La festa finirà quando i commensali saranno sazi, o sarà rimasto ben poco da mangiare. Di nuovo torna in mente come paradigma quella Asolo dalla quale il poeta Robert Browning aveva ricavato il neologismo “asolare”, inteso come alitare del vento, respirare. E che si era tentato di ridurre a una sorta di ottavo nano veneto, protagonista non di una favola ma di un incubo. (Fine – La precedente puntataè stata pubblicata il 20 luglio)

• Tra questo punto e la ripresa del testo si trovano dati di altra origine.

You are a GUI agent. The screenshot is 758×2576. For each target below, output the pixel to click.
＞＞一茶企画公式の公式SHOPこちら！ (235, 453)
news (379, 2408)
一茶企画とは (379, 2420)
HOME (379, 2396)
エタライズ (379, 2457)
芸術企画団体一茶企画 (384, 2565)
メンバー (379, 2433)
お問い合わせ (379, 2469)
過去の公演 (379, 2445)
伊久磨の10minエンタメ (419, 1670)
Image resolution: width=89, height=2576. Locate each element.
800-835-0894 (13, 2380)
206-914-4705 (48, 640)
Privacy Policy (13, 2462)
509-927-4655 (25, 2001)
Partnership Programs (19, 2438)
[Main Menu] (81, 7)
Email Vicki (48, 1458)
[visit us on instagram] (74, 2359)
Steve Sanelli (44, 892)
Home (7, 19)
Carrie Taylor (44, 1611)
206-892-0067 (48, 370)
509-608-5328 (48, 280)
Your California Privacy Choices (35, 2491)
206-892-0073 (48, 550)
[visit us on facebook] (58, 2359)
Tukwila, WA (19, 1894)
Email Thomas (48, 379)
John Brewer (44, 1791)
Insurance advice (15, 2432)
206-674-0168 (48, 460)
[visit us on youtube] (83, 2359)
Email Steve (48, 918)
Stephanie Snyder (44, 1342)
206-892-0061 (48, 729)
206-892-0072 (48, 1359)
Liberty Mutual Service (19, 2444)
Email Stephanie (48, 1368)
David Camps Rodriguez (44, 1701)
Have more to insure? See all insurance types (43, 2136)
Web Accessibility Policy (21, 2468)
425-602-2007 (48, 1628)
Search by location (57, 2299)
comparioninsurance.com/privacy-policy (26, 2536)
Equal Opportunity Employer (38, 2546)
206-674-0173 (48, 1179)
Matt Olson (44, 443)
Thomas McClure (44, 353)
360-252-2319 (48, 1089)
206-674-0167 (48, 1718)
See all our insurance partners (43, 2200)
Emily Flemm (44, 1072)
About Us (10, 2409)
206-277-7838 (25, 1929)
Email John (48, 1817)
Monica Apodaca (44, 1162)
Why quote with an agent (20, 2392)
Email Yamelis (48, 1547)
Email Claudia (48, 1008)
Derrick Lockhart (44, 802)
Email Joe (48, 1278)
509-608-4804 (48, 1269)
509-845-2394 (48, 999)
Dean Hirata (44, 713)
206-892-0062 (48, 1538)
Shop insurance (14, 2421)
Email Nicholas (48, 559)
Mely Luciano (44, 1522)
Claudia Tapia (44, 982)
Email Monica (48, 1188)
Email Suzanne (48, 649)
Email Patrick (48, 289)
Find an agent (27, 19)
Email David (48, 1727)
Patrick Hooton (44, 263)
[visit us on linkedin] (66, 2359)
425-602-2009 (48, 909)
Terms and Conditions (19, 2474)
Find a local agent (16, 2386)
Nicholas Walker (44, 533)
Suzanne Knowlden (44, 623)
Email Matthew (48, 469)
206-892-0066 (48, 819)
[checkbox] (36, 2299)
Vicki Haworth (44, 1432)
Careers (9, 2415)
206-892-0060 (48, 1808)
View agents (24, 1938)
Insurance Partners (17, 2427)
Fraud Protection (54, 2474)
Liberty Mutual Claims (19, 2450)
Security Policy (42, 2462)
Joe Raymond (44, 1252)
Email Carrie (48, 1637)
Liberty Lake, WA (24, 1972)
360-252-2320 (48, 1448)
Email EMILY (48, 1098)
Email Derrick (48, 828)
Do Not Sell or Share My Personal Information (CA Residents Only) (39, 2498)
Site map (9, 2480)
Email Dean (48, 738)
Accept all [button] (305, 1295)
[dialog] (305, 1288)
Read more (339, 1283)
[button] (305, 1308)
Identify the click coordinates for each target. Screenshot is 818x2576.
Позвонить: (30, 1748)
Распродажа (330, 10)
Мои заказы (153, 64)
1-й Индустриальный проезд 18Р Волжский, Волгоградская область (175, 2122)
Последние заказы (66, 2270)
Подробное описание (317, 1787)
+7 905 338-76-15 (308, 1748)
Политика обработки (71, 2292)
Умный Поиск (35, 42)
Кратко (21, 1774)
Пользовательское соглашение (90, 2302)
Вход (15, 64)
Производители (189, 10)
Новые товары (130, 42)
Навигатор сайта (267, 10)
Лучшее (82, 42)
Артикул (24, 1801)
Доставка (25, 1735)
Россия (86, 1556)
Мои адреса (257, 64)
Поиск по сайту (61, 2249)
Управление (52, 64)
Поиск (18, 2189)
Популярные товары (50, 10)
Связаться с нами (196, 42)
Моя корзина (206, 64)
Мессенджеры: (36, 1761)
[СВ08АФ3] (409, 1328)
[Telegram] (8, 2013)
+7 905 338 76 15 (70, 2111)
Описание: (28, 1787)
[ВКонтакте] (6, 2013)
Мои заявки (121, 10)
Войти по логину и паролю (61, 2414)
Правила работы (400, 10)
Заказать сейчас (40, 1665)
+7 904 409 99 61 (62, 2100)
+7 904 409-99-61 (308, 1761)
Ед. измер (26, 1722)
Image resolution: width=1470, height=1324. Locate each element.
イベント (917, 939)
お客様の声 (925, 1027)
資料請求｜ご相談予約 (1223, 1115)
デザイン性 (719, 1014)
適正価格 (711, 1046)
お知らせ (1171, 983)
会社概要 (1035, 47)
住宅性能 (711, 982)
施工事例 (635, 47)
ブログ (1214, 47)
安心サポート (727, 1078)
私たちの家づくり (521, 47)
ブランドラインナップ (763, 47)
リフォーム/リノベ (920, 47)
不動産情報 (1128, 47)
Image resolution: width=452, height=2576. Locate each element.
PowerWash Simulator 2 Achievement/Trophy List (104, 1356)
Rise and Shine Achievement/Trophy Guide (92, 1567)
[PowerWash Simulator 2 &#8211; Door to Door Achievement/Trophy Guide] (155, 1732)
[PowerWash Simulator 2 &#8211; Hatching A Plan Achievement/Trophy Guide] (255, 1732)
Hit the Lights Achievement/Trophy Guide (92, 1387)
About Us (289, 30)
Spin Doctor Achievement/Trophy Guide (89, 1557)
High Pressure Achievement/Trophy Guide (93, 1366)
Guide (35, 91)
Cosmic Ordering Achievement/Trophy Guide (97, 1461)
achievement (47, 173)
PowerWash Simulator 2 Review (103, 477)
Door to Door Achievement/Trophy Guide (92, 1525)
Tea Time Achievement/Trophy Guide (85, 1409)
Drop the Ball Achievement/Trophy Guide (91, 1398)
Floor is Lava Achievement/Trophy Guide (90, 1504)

I numeri di un’aggressione senza fine
Il Veneto è da tempo tra le regioni più edificate d’Italia, specie sul piano degli investimenti nell’edilizia industriale e commerciale: già negli anni Settanta il volume complessivo di fabbricati non residenziali aveva raggiunto quello delle abitazioni (circa 176 milioni di metri cubi); nel decennio successivo la tendenza si è accentuata, e negli anni Novanta il volume complessivo edificato era stato di 179 milioni di metri cubi per magazzini, capannoni e uffici, contro i 101 delle case. A fine secolo, l’ammontare di fabbricati non residenziali progettati in Veneto rappresentava il 18 e mezzo per cento della produzione complessiva italiana, livello inferiore alla sola Lombardia. Con un addensamento in particolare nell’area centrale della regione, vale a dire il nucleo dell’area metropolitana concettuale che si vorrebbe estesa all’intero Veneto, magari con punte in Friuli, almeno fino a Pordenone, considerando l’omogeneità degli insediamenti. Tendenza proseguita negli anni Duemila col proliferare di capannoni oggi in buona misura dismessi.